[Start of Attachment]

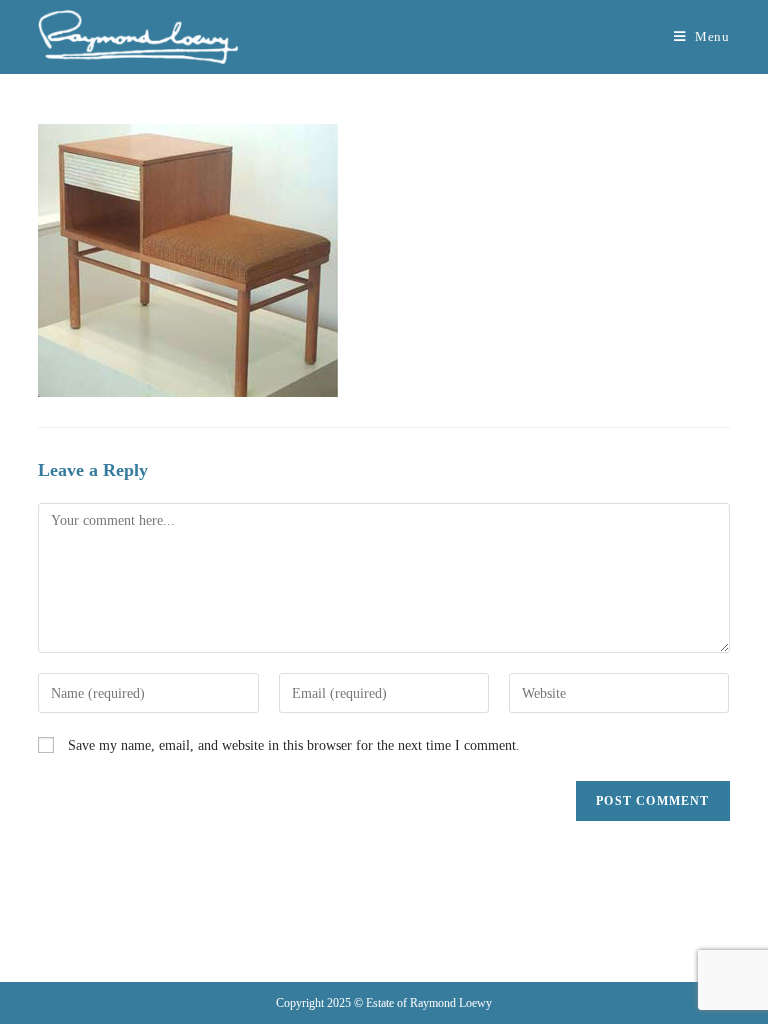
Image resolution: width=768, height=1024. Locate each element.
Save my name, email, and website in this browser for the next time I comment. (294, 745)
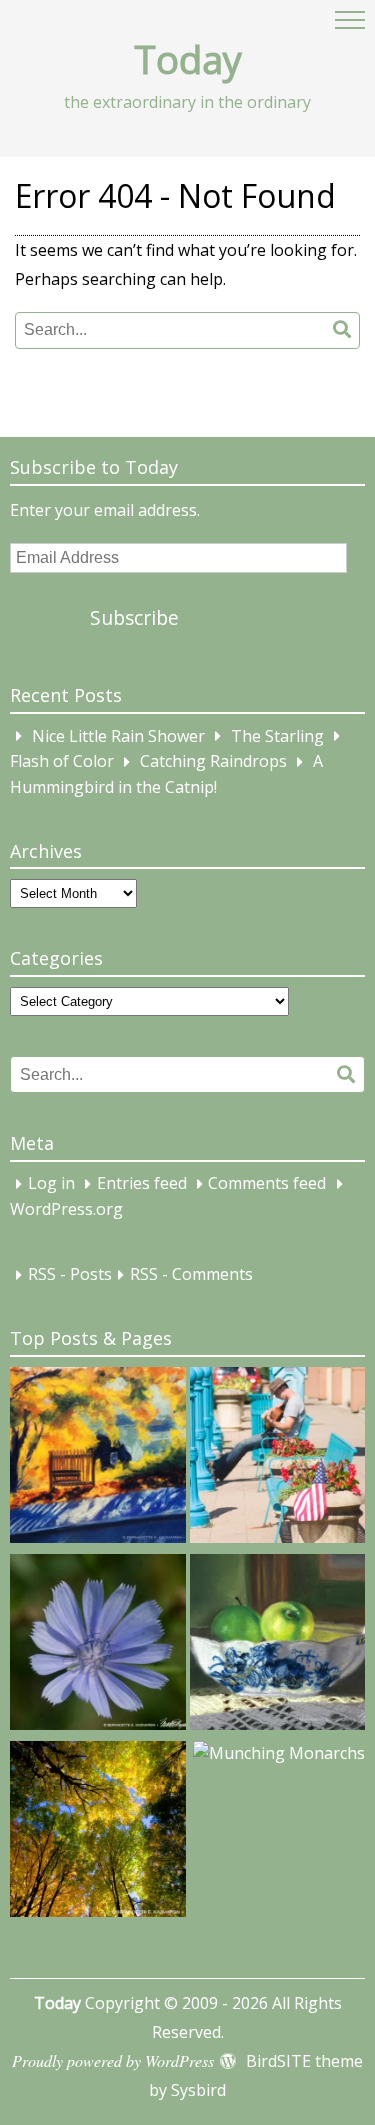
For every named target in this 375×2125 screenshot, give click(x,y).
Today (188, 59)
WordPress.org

[End of Attachment]

Scan the lines above for the word "this" and copy every one where it occurs.

● Answer:
Save my name, email, and website in this browser for the next time I comment. (294, 745)
For every named target in this 375×2125 screenshot, give click(x,y).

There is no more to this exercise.